APA - Austria Presse Agentur

Rohstoffknappheit und Fachkräftemangel bremsen Industrie

Der starke Wirtschaftsaufschwung nach der Coronakrise bringt neue und altbekannte Probleme für die heimische Industrie. Bei Industrierohstoffen und Elektronikbauteilen gebe es stark steigende Preise und Engpässe, sagte der Industriellenvereinigung-Präsident Georg Knill am Donnerstag bei einem Pressegespräch in Wien. Die Rohstoffpreissteigerungen könne man nur teilweise an die Kunden weitergeben. Ein erneutes Problem sei der Fachkräftemangel.

Viele Industriebetriebe weltweit haben sich laut dem Chef der Industriellenvereinigung (IV) mit Rohstoffen - unter anderem Industriemetalle und Kunststoffe - sowie Mikrochips und Halbleitern eingedeckt. Die Hamsterkäufe der Unternehmen und zu wenig Angebot hätten die Preise "exorbitant" in die Höhe schießen lassen. In der Autoindustrie kam es aufgrund des Chipmangels auch zu Produktionsstopps.

Trotz coronabedingt hoher Arbeitslosenzahlen findet die heimische Industrie derzeit nicht genug Fachkräfte. Der Fachkräftemangel sei wieder so stark wie 2019, sagte Knill im Klub der Wirtschaftspublizisten. Die staatliche Aktion "Sprungbrett" für Langzeitarbeitslose inklusive Eingliederungsbeihilfen sei "sinnvoll", kommentierte der IV-Chef die Beschäftigungsinitiative des Arbeitsministeriums und des Arbeitsmarktservice (AMS). Erneut forderte Knill eine beim Wirtschaftsministerium angesiedelte Fachkräfteagentur. Diese Koordinierungsstelle würde dem AMS nichts wegnehmen, sondern den sich wandelnden Fachkräftebedarf erheben und Ausbildungsangebote - etwa FH- oder Uni-Lehrgänge - auf den Weg bringen. "Es geht darum, dem Fachkräftemangel systematisch und strategisch zu begegnen. Sonst bleibt es ein ungelöstes Problem, weil sich keiner verantwortlich fühlt", sagte der Industrievertreter.

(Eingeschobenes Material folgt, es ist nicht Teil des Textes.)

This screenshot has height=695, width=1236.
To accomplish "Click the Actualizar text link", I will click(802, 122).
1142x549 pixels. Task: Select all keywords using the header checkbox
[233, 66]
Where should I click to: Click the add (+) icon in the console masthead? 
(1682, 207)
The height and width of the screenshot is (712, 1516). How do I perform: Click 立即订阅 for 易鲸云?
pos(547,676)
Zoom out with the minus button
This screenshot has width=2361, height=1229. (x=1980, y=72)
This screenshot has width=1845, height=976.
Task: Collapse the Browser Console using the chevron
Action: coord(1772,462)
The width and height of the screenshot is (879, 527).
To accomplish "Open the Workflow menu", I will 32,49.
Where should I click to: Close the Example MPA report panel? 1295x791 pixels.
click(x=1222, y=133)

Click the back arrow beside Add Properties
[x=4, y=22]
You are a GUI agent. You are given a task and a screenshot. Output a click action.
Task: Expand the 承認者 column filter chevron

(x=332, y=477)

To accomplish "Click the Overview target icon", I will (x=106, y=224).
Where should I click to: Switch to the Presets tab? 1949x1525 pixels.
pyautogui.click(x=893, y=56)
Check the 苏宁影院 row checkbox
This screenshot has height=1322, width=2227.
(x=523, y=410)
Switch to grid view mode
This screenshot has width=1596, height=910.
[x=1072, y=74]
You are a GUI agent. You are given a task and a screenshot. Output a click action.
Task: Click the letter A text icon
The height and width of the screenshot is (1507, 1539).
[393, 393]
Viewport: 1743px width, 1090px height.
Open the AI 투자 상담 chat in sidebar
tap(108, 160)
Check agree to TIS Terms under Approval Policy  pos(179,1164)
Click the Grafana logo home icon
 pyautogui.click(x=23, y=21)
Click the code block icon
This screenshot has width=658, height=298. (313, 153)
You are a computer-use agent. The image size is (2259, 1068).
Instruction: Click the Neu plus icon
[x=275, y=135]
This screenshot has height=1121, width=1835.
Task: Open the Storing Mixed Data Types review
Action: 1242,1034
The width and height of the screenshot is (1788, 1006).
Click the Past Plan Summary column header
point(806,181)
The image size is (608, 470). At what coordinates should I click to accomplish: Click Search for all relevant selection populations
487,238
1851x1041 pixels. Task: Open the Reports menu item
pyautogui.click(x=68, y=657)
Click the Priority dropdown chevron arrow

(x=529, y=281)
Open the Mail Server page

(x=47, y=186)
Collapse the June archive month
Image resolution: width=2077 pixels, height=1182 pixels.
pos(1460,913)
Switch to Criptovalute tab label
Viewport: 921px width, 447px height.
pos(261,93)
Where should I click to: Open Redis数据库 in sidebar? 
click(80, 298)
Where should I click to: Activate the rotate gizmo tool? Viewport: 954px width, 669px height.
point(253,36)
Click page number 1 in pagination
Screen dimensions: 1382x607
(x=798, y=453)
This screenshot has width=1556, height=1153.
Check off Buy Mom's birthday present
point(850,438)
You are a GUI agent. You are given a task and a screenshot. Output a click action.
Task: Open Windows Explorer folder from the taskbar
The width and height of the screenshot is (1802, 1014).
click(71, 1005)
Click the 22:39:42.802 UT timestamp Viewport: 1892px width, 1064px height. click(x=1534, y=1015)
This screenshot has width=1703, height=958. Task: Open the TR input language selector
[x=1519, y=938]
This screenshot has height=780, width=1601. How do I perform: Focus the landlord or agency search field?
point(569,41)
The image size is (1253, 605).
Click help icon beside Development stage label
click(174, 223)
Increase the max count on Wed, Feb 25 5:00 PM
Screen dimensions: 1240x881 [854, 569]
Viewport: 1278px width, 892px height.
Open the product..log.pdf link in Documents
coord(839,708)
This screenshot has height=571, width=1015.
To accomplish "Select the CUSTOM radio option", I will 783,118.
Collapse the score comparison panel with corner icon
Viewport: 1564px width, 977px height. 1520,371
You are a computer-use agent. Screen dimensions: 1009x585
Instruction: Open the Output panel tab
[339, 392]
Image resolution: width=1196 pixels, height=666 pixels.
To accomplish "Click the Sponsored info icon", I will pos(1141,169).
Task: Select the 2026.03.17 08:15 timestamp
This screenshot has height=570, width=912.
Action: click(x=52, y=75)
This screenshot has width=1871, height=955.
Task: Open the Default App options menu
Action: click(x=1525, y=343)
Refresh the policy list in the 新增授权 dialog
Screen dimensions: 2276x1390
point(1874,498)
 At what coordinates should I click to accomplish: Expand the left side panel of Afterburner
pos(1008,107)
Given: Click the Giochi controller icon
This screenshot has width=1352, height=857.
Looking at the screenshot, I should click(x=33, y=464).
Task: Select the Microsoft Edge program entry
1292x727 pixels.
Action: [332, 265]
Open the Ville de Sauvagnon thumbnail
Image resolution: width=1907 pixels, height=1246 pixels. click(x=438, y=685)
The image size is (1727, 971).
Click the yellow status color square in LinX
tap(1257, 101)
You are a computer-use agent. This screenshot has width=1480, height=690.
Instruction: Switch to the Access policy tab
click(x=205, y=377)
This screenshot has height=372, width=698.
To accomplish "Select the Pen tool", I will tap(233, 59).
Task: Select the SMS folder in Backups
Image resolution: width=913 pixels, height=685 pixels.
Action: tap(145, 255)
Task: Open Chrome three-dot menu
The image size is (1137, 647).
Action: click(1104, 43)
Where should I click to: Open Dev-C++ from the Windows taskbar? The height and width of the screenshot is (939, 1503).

Als weitere Großthemen für die heimische Industrie bezeichnete Knill die Dekarbonisierung und Digitalisierung. "Die Industrie ist ein wesentlicher Teil der Lösung, wir fühlen uns committed", so der IV-Präsident. Außerdem gebe es "unheimlich viele Chancen" in "Green Tech" für die heimische Industrie. Bei der Digitalisierung wünscht sich Knill einen etwas entspannteren Zugang zu Datenschutz in der Europäischen Union. "Europa hat bei der Digitalisierung den Anschluss an die führenden Nationen verloren. Es ist extrem mühsam wieder aufzuschließen." An heimische Industrieunternehmen - vor allem kleine und mittlere Betriebe - appelliert der IV-Chef, viel Geld und Personalressourcen in die digitale Transformation zu stecken. "Unternehmen die nicht digitalisieren, werden nicht mehr existieren", sagte Knill. Da gebe es leider kein "Copy-Paste-Modell", weil jedes Unternehmen anders aufgestellt sei.

Die Corona-Krisenpolitik und die Wirtschaftshilfen der türkis-grünen Regierung bewertet Knill positiv. "Das war großzügig und hat gut durch die Krise geführt." Nun müsse man aber auch andere Themen - wie Bildung, Pensionen, Pflege und Steuern - angehen. "Ich sehe kein Problem der Ideen, ich sehe ein Problem der Umsetzungen", kritisierte Knill. Bei der aktuell in Verhandlung befindlichen Reform der Kurzarbeit wünscht sich Knill ein Modell für die Post-Coronazeit und nicht nur eine Verlängerung der Corona-Kurzarbeit für die Stadthotellerie und Verkehrsunternehmen.

Rund um die Zukunft des MAN-Standorts in Steyr empfahl der IV-Chef erneut der Belegschaft, das Angebot des Investors Siegfried Wolf anzunehmen. "Ich sehe keine Alternativen." Das Vorgehen des Arbeiterbetriebsrat sei "verantwortungslos".

Bei der aktuellen Nachfolgersuche in der Staatsholding ÖBAG für den scheidenden Alleinvorstand Thomas Schmid wünscht sich Knill eine "Managerkapazität und nicht einen Verwalter".